Case in point: the team’s last two World Series victories. In the first title run, it was see you later Garry Shefield, Moises Alou, Kevin Brown and Bobby Bonilla. After a second championship, Carlos Delgado, Mike Lowell and Josh Beckett were all asked to pack their bags. During both “fire sales,” Miami did change hands in ownership and looked to rebuild, watching players such as Miguel Cabrera and Dan Uggla also find new homes. As frustrated fans watched the Miami Heat go out and get the likes of LeBron James and Chris Bosh, winning an NBA championship one year after obtaining the superstars, their baseball team was back to their old ways of extreme ups and even more extreme downs.

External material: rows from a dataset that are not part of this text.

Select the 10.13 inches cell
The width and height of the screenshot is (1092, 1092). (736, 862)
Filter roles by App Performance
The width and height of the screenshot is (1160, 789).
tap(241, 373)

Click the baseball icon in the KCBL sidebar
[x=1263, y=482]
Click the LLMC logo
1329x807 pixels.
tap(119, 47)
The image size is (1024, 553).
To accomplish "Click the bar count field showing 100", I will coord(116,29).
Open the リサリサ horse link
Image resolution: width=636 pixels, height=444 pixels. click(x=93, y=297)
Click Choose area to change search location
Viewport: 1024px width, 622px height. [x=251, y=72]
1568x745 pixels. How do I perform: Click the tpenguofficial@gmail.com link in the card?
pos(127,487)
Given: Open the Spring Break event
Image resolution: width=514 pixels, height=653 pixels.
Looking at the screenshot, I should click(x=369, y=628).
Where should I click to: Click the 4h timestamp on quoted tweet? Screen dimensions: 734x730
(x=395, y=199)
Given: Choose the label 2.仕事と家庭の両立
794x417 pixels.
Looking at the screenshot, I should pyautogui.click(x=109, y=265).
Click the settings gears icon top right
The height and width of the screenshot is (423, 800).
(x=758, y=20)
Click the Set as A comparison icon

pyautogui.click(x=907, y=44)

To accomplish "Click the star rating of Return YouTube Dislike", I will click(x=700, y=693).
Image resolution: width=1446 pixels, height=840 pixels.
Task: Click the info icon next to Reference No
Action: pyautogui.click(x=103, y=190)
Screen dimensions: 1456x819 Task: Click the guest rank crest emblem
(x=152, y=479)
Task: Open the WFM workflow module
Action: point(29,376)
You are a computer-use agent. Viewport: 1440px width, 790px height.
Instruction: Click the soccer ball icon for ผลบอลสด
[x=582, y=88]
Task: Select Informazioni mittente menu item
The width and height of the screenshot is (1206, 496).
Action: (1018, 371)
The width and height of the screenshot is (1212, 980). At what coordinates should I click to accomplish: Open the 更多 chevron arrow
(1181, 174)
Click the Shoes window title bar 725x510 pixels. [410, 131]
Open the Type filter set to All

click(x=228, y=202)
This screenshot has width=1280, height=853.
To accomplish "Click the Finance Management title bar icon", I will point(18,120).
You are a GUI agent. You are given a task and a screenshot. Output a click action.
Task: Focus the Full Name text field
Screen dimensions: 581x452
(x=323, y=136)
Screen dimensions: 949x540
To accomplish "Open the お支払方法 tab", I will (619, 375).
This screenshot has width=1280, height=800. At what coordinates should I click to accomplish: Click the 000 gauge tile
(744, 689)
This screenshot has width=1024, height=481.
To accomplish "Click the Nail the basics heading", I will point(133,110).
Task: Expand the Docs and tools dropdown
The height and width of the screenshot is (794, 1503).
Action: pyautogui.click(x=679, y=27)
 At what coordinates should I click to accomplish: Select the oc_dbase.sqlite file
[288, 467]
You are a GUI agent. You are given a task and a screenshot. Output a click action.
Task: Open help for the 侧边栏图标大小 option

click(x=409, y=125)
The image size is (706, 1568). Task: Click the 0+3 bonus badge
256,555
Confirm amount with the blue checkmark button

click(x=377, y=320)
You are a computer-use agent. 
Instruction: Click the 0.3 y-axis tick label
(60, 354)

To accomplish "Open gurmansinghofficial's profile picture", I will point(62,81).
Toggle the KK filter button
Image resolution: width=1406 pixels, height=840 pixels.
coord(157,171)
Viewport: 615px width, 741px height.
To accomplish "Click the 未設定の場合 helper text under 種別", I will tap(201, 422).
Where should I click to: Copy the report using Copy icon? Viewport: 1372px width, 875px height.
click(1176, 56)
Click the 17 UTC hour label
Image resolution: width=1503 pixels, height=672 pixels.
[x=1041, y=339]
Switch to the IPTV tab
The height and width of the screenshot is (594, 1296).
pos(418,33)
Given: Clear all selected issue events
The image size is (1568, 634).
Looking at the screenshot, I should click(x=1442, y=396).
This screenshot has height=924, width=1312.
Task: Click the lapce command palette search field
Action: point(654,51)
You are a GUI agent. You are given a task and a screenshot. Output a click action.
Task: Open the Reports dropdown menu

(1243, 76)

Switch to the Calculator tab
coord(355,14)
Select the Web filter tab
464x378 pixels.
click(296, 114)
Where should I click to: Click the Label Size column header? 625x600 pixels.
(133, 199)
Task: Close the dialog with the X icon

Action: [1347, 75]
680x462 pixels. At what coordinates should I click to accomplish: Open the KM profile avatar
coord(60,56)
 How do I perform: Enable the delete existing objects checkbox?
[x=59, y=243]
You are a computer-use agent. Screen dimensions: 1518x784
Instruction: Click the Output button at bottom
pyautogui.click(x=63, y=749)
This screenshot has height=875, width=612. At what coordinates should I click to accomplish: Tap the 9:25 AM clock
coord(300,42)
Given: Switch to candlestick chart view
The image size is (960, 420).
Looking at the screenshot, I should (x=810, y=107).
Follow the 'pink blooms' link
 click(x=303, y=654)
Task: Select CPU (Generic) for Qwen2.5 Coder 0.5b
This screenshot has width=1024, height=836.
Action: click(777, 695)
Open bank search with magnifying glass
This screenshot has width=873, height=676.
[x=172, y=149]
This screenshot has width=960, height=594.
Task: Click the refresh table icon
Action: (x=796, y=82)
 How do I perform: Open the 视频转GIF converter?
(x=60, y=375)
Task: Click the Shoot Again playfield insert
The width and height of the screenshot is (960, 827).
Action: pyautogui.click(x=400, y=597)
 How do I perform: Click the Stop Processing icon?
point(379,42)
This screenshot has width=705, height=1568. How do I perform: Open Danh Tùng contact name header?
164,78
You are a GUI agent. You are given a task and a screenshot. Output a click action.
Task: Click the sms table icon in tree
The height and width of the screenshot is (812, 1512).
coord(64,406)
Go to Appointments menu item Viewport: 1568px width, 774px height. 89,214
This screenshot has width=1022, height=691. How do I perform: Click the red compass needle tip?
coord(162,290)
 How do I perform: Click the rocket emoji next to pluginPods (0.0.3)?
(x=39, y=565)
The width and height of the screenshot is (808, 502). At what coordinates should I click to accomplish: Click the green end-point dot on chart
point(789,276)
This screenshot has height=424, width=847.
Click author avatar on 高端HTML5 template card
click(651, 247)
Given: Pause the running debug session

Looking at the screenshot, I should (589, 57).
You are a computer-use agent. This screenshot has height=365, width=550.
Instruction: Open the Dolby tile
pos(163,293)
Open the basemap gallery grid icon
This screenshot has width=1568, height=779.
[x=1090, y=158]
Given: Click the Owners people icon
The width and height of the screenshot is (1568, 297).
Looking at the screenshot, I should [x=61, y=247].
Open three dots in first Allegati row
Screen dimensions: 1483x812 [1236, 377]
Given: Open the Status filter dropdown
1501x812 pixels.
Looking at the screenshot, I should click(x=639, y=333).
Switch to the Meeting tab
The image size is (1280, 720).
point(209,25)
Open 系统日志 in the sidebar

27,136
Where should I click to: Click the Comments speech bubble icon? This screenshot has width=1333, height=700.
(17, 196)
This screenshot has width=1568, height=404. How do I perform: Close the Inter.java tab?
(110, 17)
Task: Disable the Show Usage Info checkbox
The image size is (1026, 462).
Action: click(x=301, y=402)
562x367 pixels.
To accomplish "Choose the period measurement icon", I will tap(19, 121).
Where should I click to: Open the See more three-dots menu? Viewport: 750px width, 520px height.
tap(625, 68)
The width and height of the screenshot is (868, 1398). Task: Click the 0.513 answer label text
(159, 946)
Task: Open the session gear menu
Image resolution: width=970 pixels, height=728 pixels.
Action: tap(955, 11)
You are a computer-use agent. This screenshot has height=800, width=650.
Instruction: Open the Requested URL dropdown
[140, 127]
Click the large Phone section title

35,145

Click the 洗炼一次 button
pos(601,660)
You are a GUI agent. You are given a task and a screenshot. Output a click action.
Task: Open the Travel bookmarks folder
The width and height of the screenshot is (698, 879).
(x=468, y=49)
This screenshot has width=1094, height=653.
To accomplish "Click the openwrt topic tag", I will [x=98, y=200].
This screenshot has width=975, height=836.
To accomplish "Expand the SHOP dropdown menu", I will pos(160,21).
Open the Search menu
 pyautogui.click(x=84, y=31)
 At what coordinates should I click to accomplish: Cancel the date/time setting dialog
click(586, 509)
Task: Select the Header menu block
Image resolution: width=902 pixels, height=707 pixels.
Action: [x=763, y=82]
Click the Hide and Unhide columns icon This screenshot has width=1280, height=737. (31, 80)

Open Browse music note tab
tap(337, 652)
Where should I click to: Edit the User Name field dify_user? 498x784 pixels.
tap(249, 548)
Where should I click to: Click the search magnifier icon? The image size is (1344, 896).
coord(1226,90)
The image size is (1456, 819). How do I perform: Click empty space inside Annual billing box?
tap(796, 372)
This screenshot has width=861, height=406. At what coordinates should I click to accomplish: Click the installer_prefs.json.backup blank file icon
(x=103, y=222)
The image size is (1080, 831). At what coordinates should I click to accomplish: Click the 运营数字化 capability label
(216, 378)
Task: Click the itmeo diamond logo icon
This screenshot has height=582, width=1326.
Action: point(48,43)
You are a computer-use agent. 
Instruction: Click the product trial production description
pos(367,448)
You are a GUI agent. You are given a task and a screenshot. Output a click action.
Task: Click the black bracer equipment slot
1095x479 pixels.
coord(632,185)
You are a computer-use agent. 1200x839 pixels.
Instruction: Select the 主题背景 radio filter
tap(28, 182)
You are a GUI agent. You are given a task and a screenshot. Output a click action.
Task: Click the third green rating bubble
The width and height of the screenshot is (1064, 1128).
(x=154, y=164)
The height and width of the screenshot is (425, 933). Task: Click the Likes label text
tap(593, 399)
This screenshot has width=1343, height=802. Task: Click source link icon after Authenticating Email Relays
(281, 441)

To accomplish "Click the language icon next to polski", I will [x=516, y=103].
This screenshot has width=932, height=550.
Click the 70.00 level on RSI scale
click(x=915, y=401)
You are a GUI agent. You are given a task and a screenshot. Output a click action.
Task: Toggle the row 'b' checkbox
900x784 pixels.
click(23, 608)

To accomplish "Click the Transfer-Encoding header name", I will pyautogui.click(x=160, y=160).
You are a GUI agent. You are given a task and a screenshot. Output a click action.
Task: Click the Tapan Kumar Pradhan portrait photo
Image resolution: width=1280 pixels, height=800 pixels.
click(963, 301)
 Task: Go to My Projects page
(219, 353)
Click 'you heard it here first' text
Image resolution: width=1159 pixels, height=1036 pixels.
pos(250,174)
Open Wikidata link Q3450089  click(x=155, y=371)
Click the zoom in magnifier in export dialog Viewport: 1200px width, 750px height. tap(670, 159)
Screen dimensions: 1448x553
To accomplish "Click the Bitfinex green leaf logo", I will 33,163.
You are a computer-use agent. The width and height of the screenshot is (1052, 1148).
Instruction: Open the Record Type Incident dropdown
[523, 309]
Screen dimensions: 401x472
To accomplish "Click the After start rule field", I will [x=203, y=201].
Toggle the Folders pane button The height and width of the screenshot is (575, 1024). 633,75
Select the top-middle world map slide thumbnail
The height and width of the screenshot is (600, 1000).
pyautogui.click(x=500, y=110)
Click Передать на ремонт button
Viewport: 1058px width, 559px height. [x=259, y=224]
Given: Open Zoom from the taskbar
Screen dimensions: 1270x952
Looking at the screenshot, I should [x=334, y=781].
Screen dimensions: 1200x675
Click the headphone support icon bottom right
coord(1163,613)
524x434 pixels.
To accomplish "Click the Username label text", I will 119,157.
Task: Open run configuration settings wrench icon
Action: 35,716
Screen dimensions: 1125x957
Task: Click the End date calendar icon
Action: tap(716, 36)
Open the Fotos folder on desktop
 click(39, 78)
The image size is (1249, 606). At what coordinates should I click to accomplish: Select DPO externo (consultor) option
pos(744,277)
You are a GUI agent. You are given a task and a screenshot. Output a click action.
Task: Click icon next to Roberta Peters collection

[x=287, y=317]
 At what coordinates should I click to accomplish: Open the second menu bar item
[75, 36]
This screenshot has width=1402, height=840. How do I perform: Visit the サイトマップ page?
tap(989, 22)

The seats of the once sold out Sun Life Stadium were empty. The team’s faithful followers simply quit believing. Miami management used its usual solution for this reoccurring problem, though, throwing more money at the troubled franchise. So one multi-million dollar new stadium later and a fresh, new name change, gave us the Miami Marlins. A new start and a new hope was marketed to Fish fans as the front office frivolously spent its newly acquired cash to obtain highly touted free agents like Jose Reyes, Mark Buerhle and Heath Bell.
With the addition of three new stars, a snazzy new stadium and a rebranded image, the Marlins had some high hopes for 2012. However, as in the past, the wheels fell off. Players under performed. Newly-hired manager Ozzie Guillen was more of a headache than a leader. The latest fire sale could be seen from miles away. The blazes began with a blockbuster trade that could easily trump the monster move of 1998 that sent Sheffield, Bonilla, Charles Johnson and Jim Eisenreich to the Dodgers for Mike Piazza (traded to the Mets just months laters) and Todd Zeile. Miami showed its former colors, shipping Reyes, Buerhle, Josh Johnson and John Buck to the Toronto Blue Jays for practically peanuts. The trade, which actually followed another deal that landed Bell in Arizona, was Miami’s white flag. They clearly weren’t going to continue down the path that saw them finish dead last in the N.L. East in 2012. (more…)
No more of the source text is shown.